§ ABOUT THIS TASK
For this exercise, reproduce only the lines from the one holding "Given: Click the" through the final line of the data below, exactly, and omit pictures.

Stored entries:
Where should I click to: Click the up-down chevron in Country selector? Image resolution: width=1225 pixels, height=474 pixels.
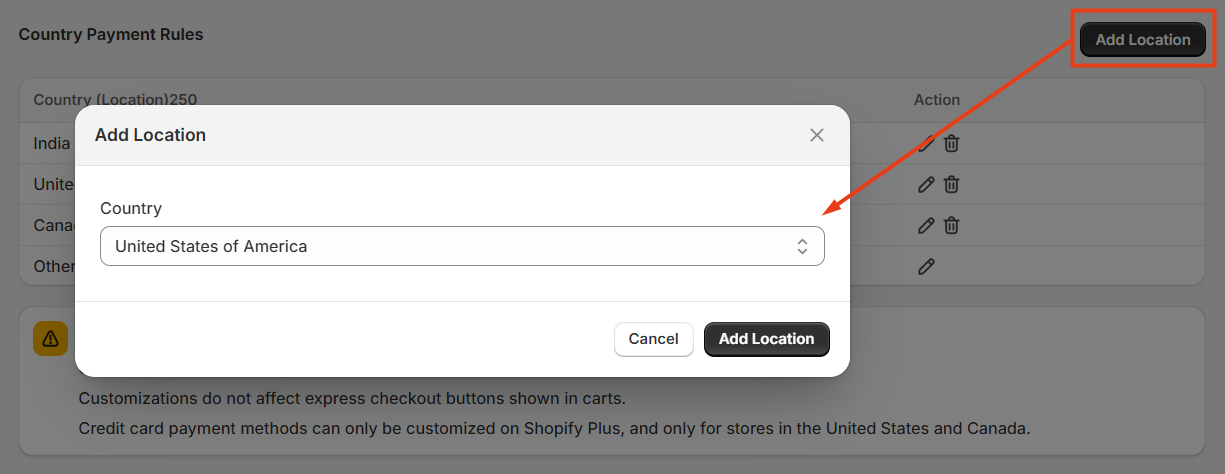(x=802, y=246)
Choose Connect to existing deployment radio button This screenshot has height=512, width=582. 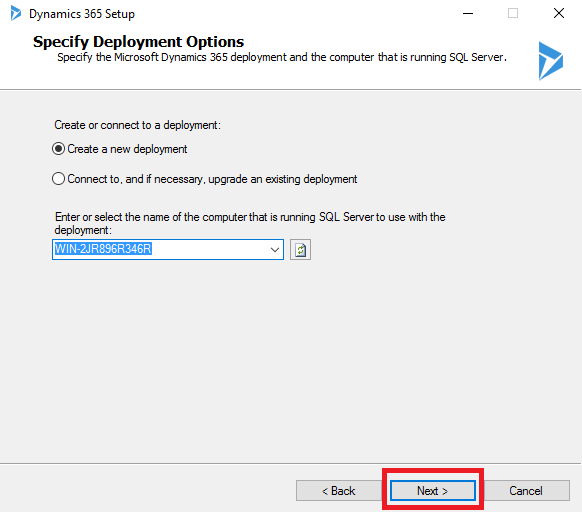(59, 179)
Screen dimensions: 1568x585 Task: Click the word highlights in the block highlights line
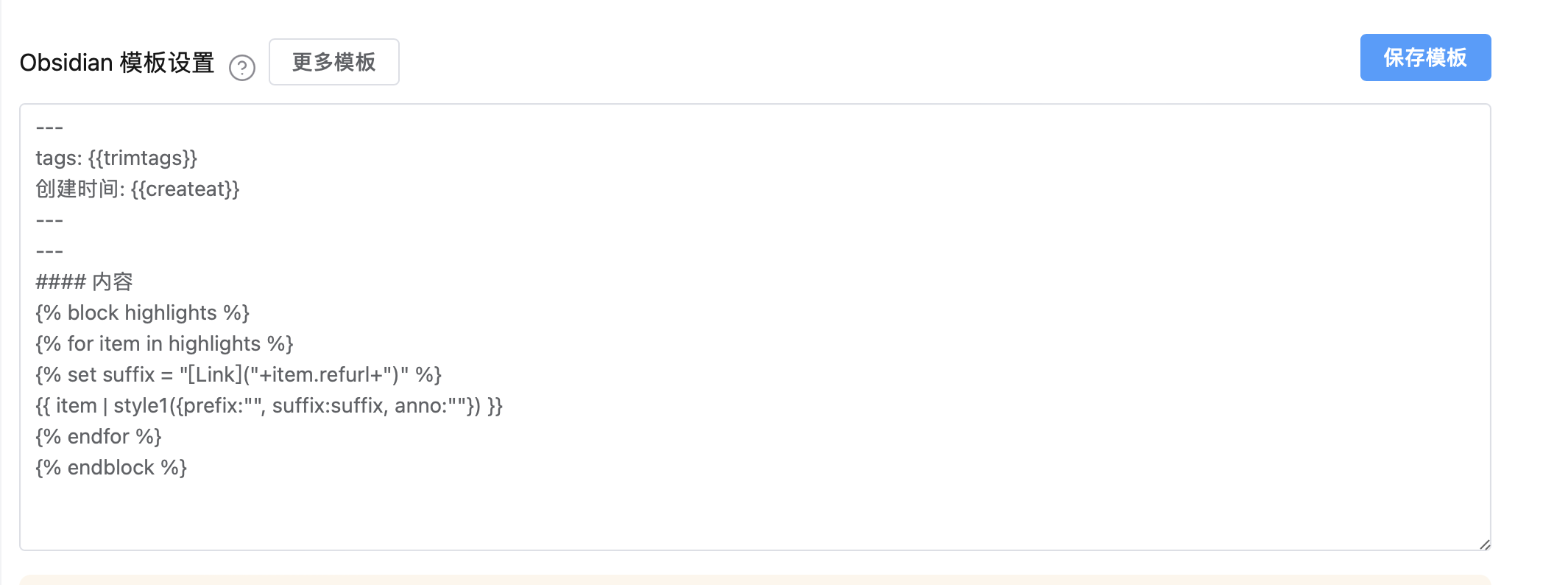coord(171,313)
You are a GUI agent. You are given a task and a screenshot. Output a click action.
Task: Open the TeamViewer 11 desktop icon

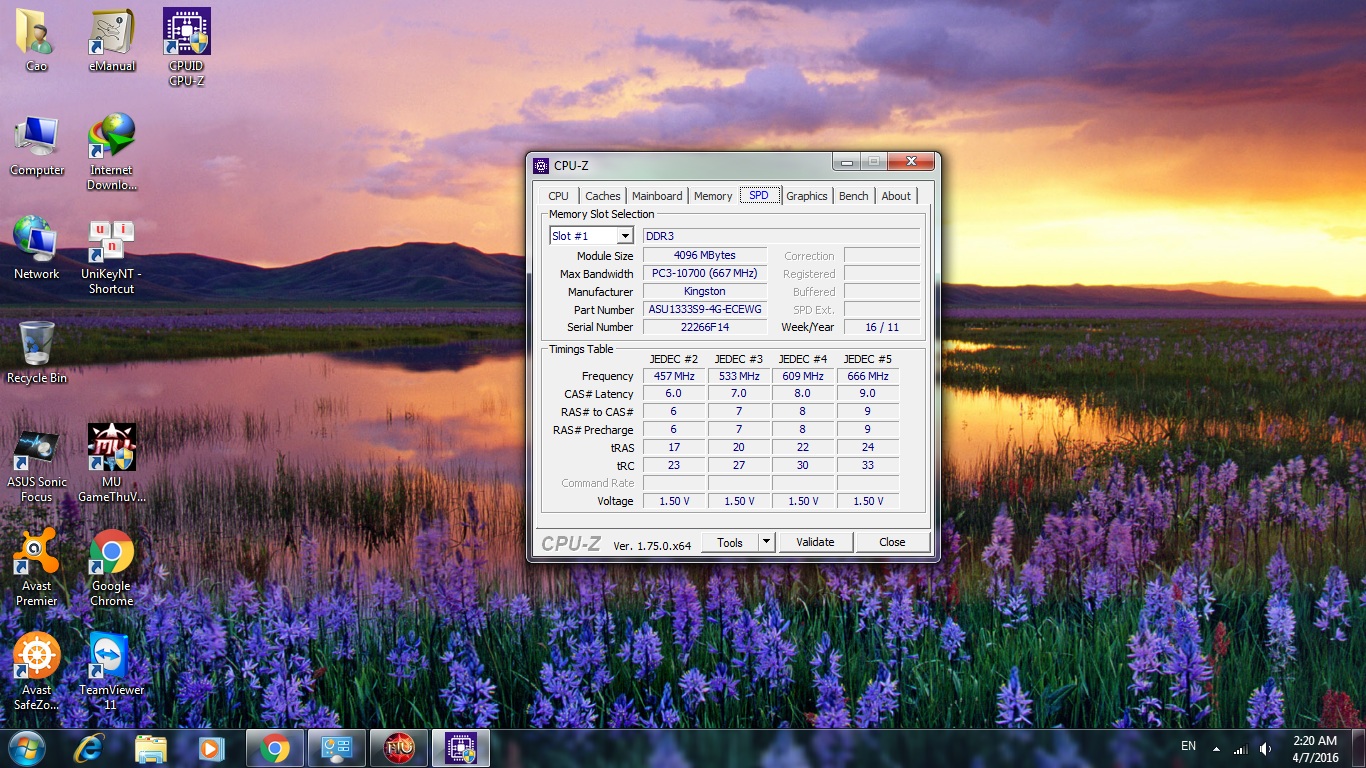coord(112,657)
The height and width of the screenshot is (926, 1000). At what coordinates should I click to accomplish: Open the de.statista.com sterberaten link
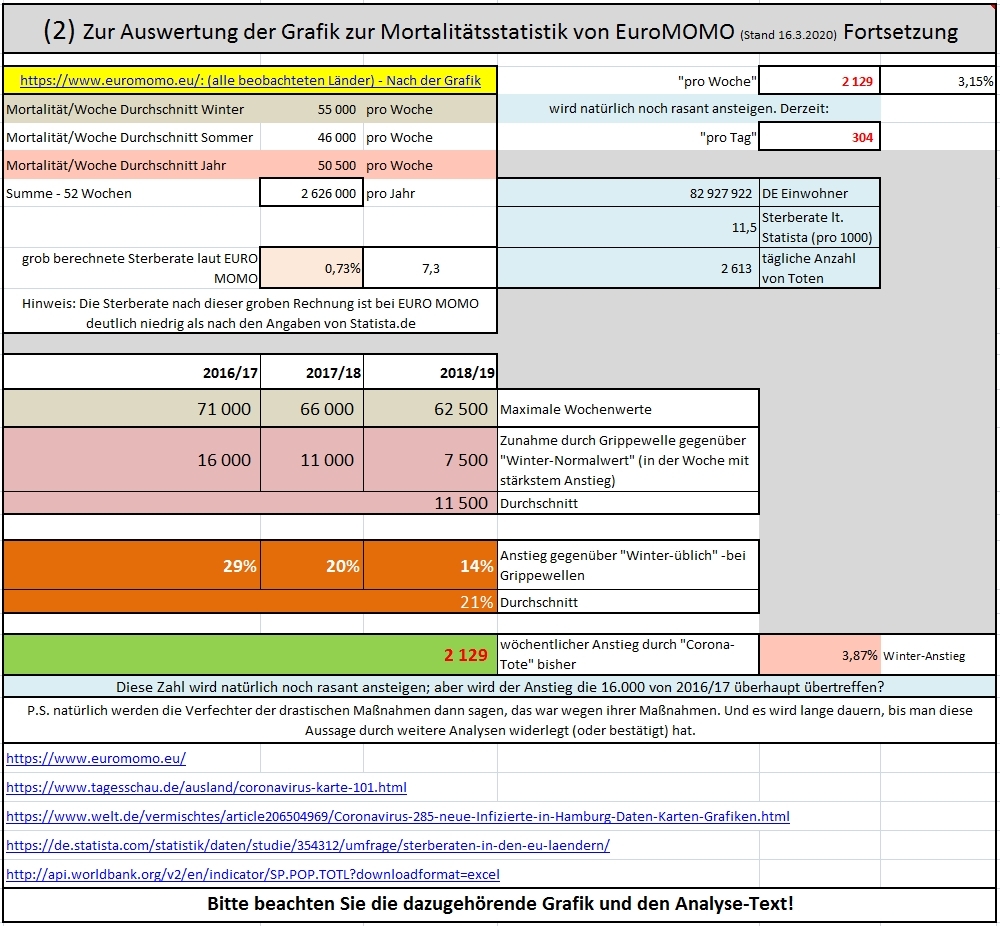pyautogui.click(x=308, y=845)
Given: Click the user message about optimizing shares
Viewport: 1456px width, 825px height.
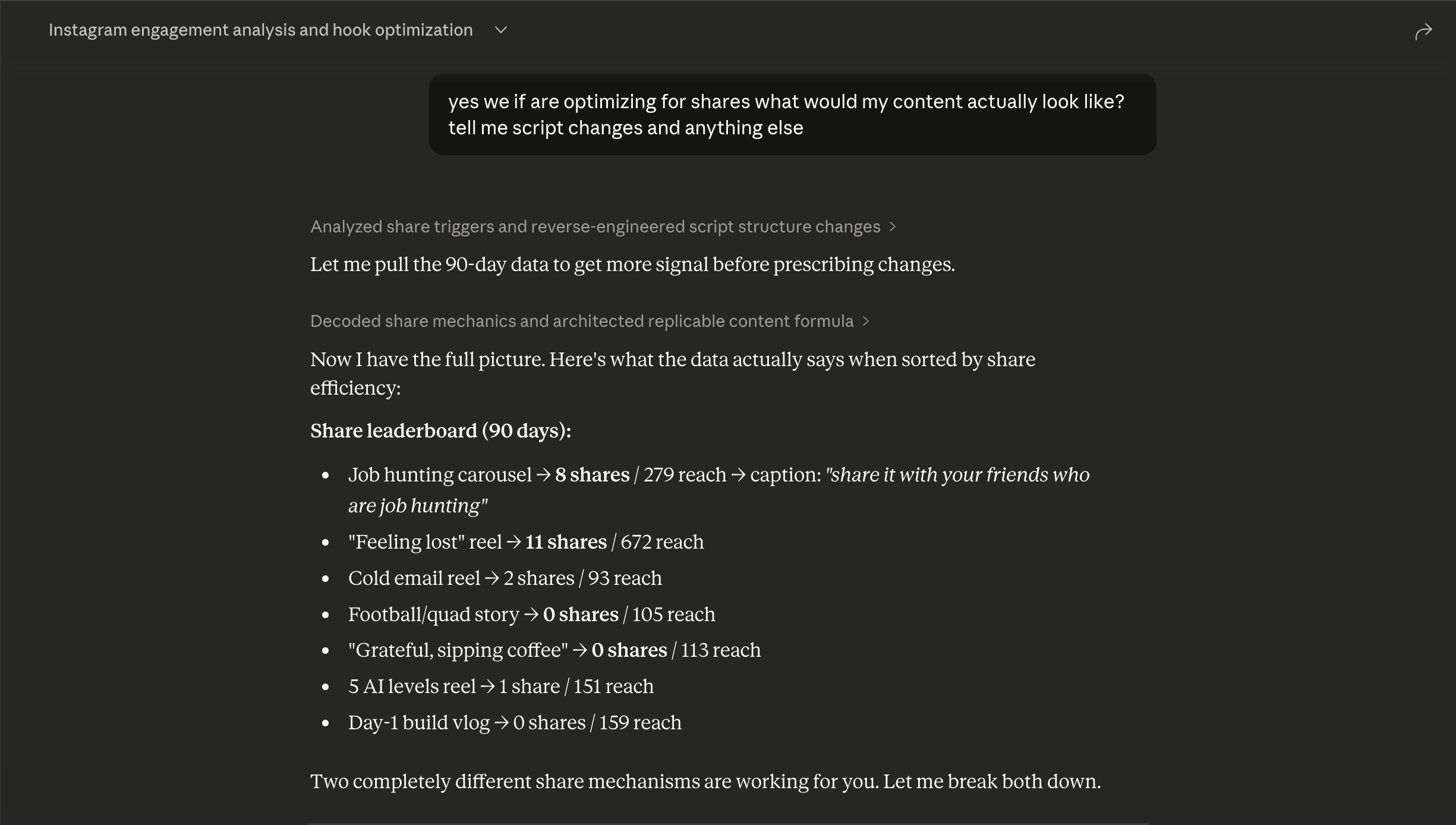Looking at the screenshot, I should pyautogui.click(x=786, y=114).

§ SOLUTION TO THIS PROBLEM
Given: Click the user message about optimizing shares
Viewport: 1456px width, 825px height.
Looking at the screenshot, I should pyautogui.click(x=786, y=114).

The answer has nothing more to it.